I believe it is not a big issue since it is possible to pre-process the input data to make it suitable for Alphalens, but it is never nice to have assumptions in the code. If you like to provide a PR to relax this constraint it would certainly be very welcome.
Hi @luca-s - Changing line 415 in alphalens.tears.create_turnover_tear_sheet from:
quantile_turnover = \
{p: pd.concat([perf.quantile_turnover(quantile_factor, q, p)
for q in range(1, int(quantile_factor.max()) + 1)],
axis=1)
for p in turnover_periods}
to
quantile_turnover = \
{p: pd.concat([perf.quantile_turnover(quantile_factor, q, p)
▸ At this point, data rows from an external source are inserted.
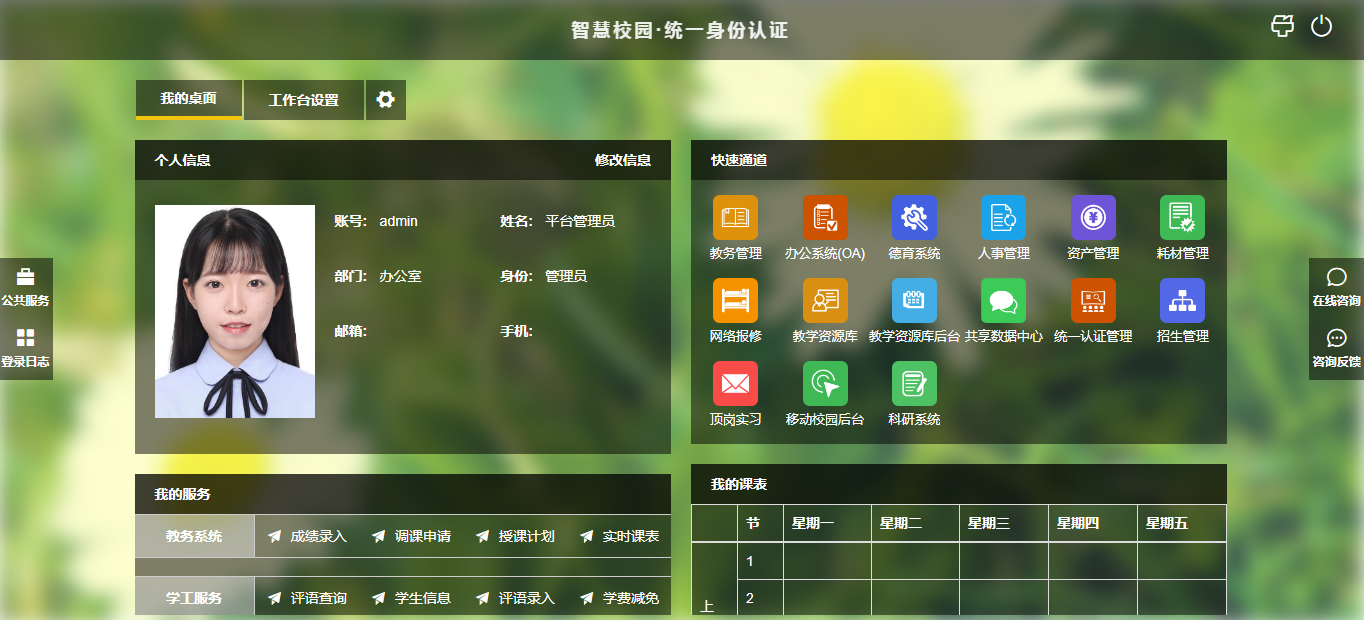Open the 人事管理 icon
The width and height of the screenshot is (1364, 620).
click(1001, 218)
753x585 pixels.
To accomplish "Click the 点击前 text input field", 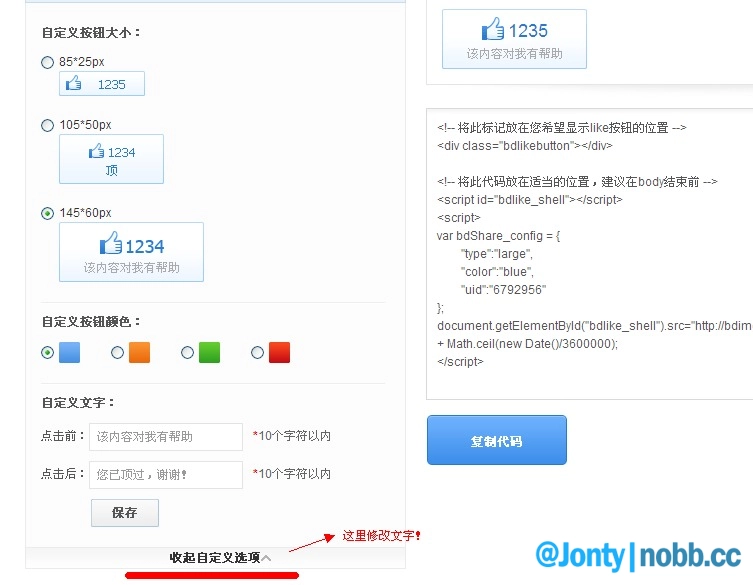I will [x=166, y=437].
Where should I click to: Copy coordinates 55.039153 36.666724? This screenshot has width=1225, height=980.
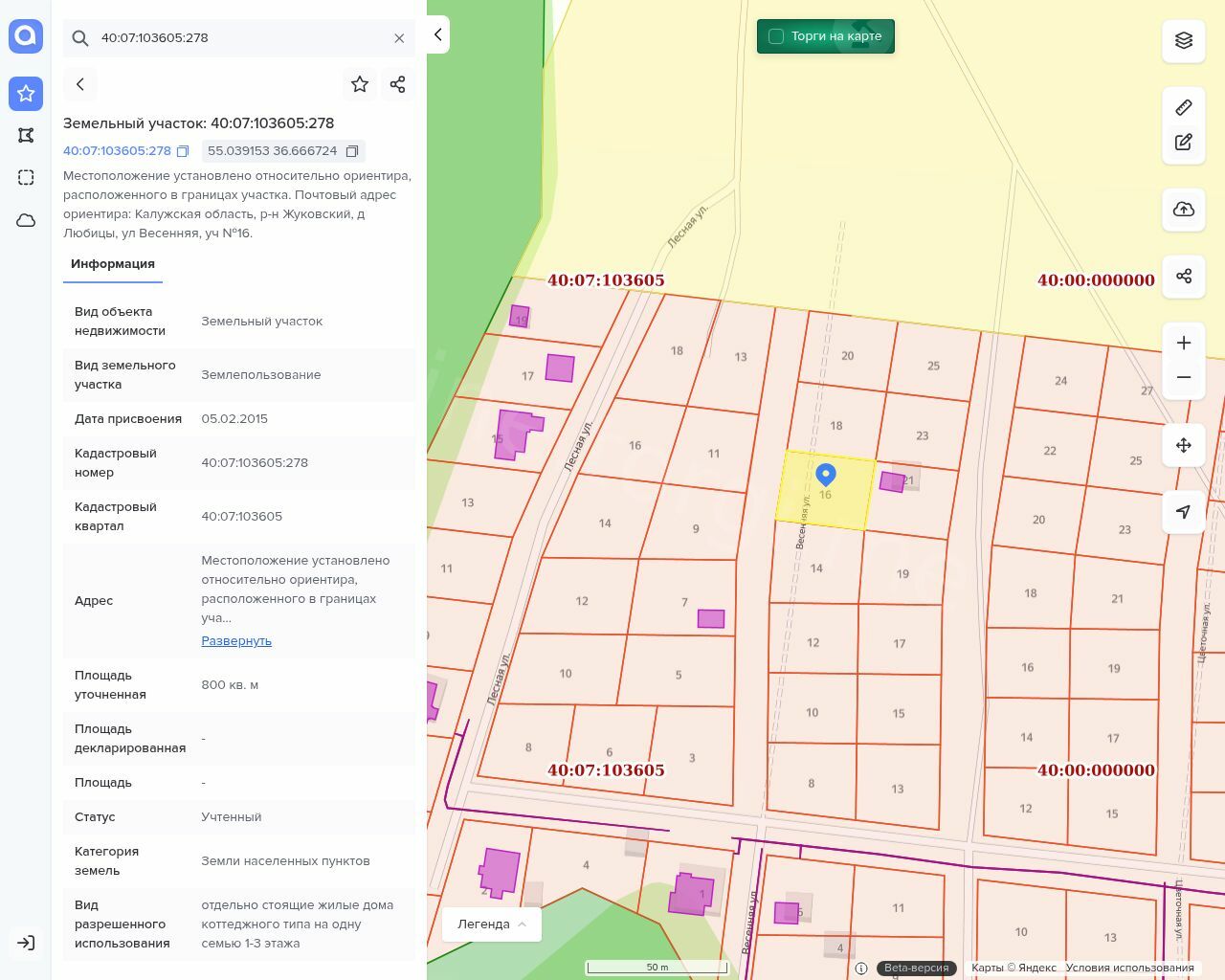(352, 151)
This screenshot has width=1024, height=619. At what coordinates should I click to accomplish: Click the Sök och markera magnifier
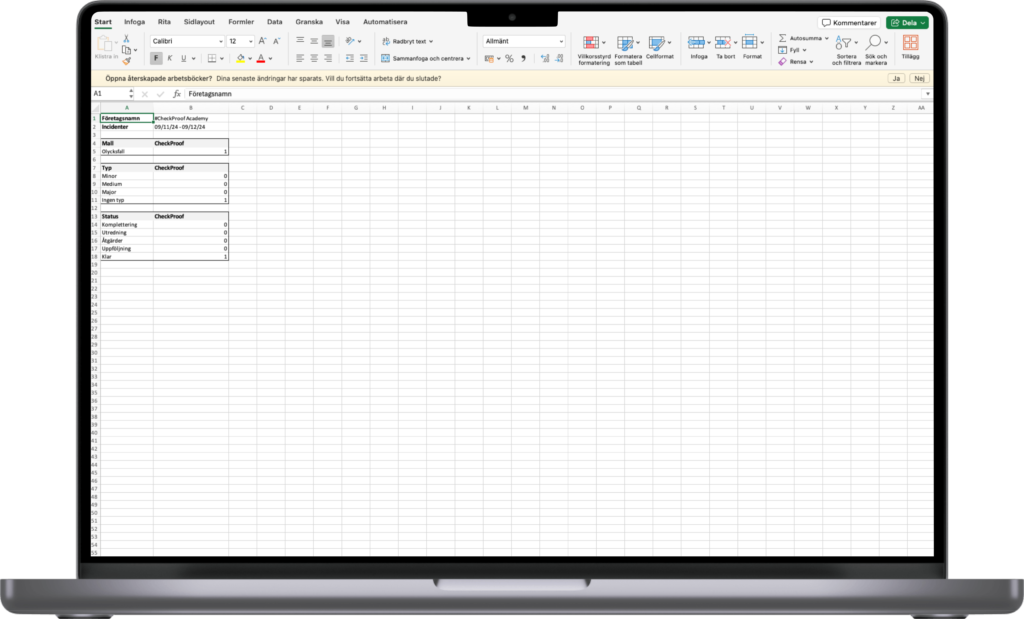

for q in quantile_factor.sort_values().unique().tolist()],
axis=1)
for p in turnover_periods}
relaxes the constraint being discussed here. It's worth noting that the TypeError @quantopiancal mentioned in the original post is tied to an empty series being presented for empty quantiles when working with pandas 0.18.1 (and potentially older versions). I've tested with pandas >= 0.20.3 and the tearsheets run without the modification mentioned above.
I'll submit a PR with this change as a next step.